At the risk of stepping on a funny line, I would say that our energy policy is quite the opposite. We have this deluded idea that a confrontation with bearded people can be avoided if we subsidize ethanol instead of oil. (Adams does not seem to be aware that in our infinite wisdom we tax sugar from Brazil, which otherwise might make ethanol cheaper. Our ethanol strategy is a farm subsidy, not an energy policy.)
Look, I hope that the bearded people simmer down, so that we do not have so many confrontations with them. But of all the factors affecting the likelihood of more violent confrontations, I would say that our level of oil usage is pretty low on the list (and in fact the sign of the effect may be indeterminate).
I would describe our energy policy, including Adams’, as shooting ourselves in the foot.

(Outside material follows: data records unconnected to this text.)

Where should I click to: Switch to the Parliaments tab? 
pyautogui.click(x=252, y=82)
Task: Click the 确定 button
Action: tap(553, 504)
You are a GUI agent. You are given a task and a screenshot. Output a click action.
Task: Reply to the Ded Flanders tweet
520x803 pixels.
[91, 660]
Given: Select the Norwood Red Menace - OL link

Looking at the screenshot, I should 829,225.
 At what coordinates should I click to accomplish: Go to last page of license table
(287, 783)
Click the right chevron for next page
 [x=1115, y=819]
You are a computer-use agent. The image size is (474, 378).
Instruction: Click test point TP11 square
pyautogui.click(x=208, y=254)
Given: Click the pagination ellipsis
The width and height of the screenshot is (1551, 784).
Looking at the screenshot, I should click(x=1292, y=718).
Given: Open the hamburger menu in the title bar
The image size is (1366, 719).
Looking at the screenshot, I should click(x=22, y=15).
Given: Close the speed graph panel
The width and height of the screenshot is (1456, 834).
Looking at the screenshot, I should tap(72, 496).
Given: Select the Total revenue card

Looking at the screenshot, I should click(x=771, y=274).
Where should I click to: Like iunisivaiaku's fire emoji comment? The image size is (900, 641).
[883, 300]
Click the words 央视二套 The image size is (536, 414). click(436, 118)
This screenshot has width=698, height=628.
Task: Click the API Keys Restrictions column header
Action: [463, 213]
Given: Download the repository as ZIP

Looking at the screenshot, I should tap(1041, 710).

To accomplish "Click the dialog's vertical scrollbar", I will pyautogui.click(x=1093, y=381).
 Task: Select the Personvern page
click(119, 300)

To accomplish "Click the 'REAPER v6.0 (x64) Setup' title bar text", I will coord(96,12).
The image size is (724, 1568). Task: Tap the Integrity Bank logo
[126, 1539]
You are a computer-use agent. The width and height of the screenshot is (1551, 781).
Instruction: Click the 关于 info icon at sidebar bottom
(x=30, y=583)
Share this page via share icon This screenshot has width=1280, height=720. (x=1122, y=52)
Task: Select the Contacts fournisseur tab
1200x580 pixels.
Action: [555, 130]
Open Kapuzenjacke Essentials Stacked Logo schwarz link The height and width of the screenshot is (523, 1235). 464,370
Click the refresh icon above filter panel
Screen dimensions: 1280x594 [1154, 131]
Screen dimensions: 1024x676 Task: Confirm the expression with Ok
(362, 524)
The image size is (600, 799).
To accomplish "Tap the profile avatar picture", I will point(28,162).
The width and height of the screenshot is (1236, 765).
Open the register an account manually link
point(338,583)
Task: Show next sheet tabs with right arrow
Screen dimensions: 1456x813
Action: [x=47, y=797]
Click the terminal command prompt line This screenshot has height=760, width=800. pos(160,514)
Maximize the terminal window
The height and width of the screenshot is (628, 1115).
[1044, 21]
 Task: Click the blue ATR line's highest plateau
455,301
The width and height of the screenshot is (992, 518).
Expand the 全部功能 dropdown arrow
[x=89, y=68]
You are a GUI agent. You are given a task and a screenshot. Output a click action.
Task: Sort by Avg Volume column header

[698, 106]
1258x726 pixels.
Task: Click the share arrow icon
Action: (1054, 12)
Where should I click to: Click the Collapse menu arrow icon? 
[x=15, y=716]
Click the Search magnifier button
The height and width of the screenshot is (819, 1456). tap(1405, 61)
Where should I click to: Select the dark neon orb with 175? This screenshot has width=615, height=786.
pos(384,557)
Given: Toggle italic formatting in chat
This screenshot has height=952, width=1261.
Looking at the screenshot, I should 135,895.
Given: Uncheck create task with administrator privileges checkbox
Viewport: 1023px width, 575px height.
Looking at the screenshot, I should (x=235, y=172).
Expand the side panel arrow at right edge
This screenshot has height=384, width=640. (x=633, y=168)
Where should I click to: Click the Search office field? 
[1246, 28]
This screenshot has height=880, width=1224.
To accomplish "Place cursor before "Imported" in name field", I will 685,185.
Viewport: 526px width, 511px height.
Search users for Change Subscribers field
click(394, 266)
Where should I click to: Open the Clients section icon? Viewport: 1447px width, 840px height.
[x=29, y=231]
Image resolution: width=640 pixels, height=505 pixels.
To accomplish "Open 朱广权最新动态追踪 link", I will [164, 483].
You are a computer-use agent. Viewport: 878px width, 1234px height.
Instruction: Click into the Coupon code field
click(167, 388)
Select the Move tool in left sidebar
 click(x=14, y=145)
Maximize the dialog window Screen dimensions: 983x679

On another policy note, one of Megan’s favorite professors, Austan Goolsbee, gets some love from George Will. Did Barack Obama, for whom Goolsbee is an adviser, encourage this column in order to enhance his chances for the nomination? Or did Goolsbee take the initiative himself?
In general, I think that the best thing that an economist can do for a Presidential candidate is to stay out of the public eye, and advise the candidate quietly. I mean, it’s fine to let other economists know who you’re working for, because it might affect our vote. But otherwise…
I can’t imagine that Greg Mankiw thinks his greatest value added has come when he was prominent in the news.